**Required action**
Transcribe exactly, and only, the lines from the one containing "The height and" through the end of the entries below, leaving the pictures out.

**Data**
[Start of Attachment]
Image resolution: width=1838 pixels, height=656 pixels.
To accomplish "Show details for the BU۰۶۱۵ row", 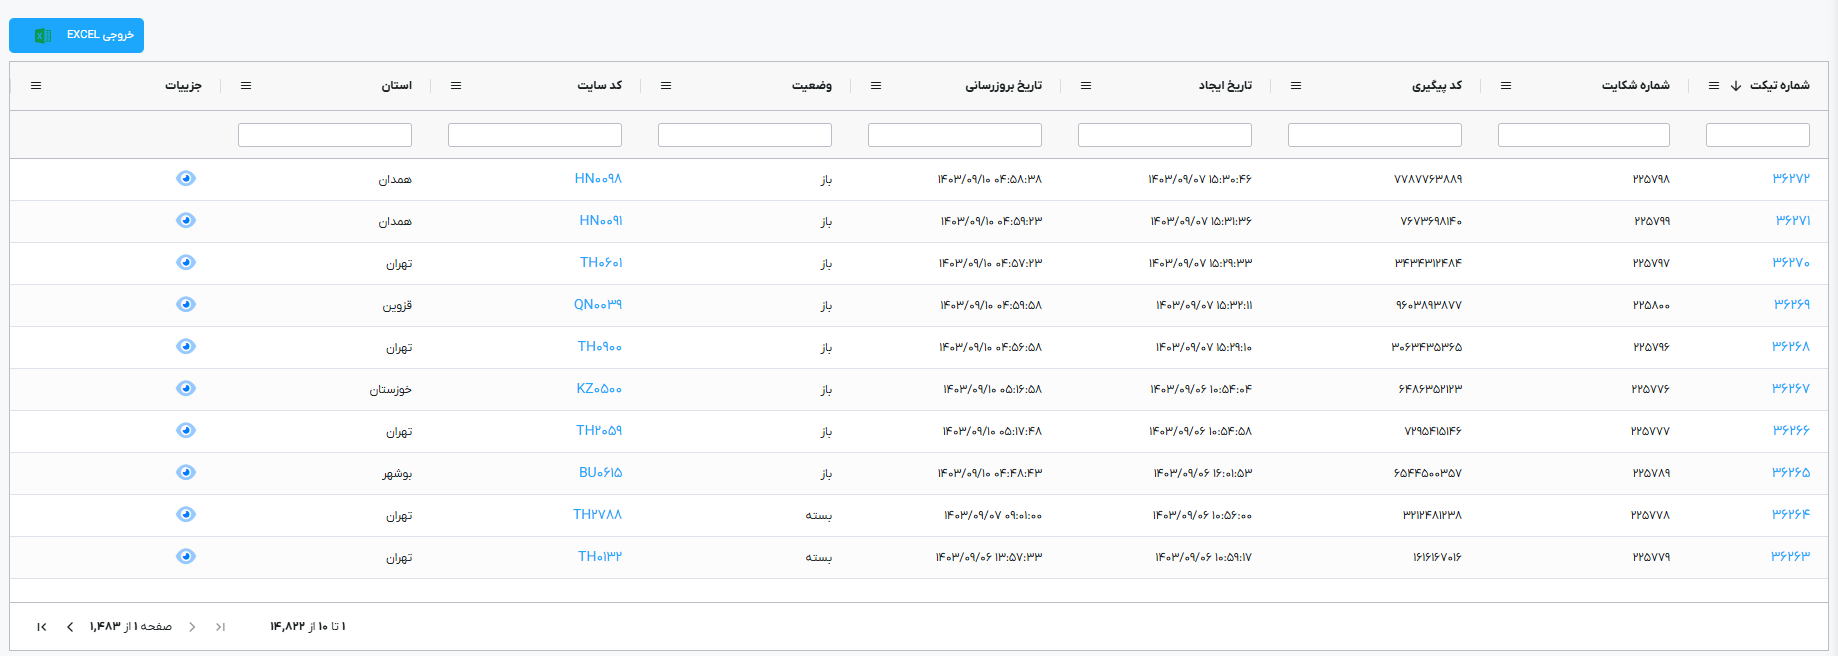I will 186,472.
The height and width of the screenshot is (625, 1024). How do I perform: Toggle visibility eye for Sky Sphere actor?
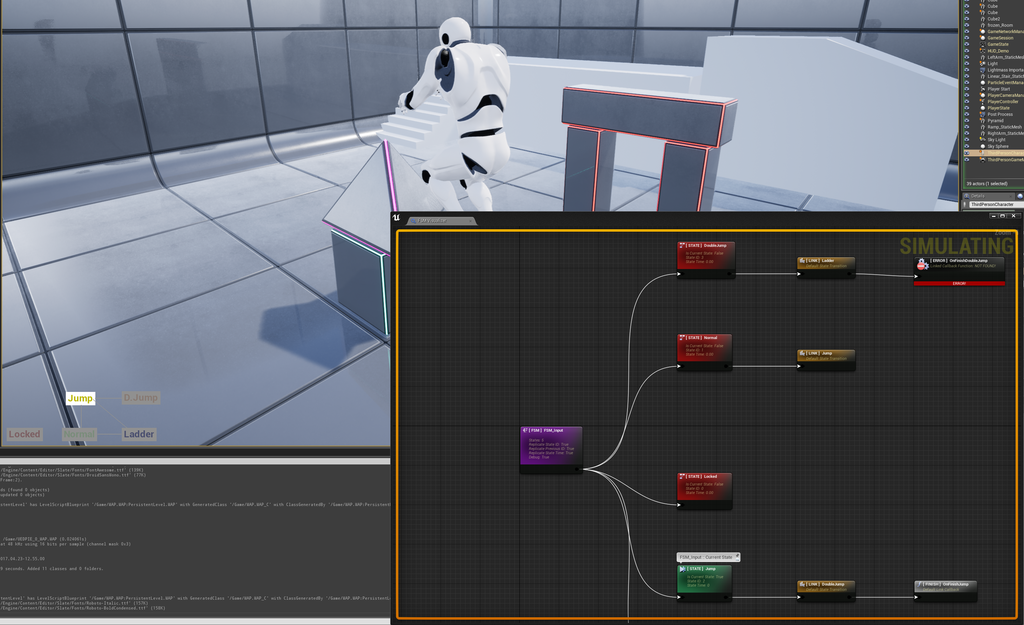pos(966,146)
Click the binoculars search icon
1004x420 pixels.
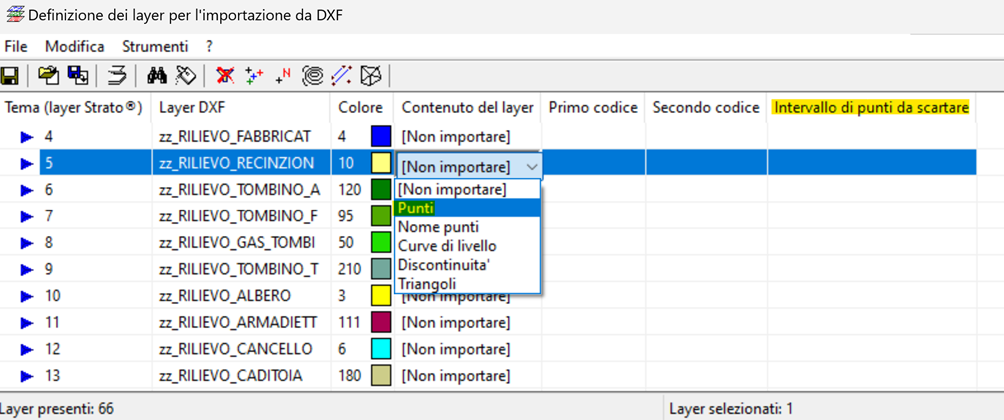pyautogui.click(x=157, y=76)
[End of Attachment]
**Response**
The height and width of the screenshot is (625, 1024). How do I perform: Toggle visibility eye for Sky Sphere actor?
pos(966,146)
Click the binoculars search icon
1004x420 pixels.
pyautogui.click(x=157, y=76)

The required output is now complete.